Sci Rep. 2023 Feb 10;13(1):2445. doi: 10.1038/s41598-023-29673-y.

Abstract

The detection of chemiluminescence from various radicals and molecules in a hydrocarbon flame can provide valuable information on the rate of local heat release, combustion stability, and combustion completeness. In this study, chemiluminescence from the combustion process is detected using a high-speed color camera within the broadband spectrum of visible light. Whereon, a novel hyperspectral reconstruction approach based on the physically plausible spectral reconstruction (PPSR) is employed to reconstruct the spectral chemiluminescence signals from 400 to 700 nm with a resolution of 10 nm to provide 31 different spectral channels. The reconstructed key chemiluminescence signals (e.g., CH*, CH2O*, C2*, and CO2*) from the color images are further analyzed to characterize the chemical kinetics and combustion processes under engine conditions. The spectral chemiluminescence evolution with engine crank angle is identified to comprehend the effect of H2 fraction on flame characteristics and combustion kinetics.
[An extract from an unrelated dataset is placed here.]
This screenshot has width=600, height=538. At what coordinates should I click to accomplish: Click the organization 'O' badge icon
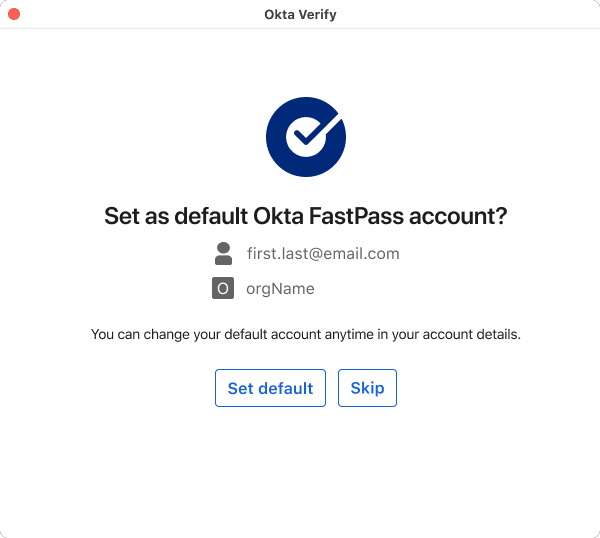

Additionally, in this study, a detailed kinetic mechanism is adopted to deepen the theoretical understanding and describe the spectral chemiluminescence from H2/CH4 and H2/CH4/n-dodecane flames at relevant conditions for various species including OH*, CH*, C2*, and CO2*. The results indicate that the PPSR is an adequately reliable approach to reconstructing spectral wavelengths based on chemiluminescence signals from the color images, which can potentially provide qualitative information about the evolution of various species during combustion. Here, the reconstructed chemiluminescence images show less than 1% errors compared to the raw images in red, green, and blue channels. Furthermore, the reconstructed chemiluminescence trends of CH*, CH2O*, C2*, and CO2* show a good agreement with the detailed kinetics 0D simulation.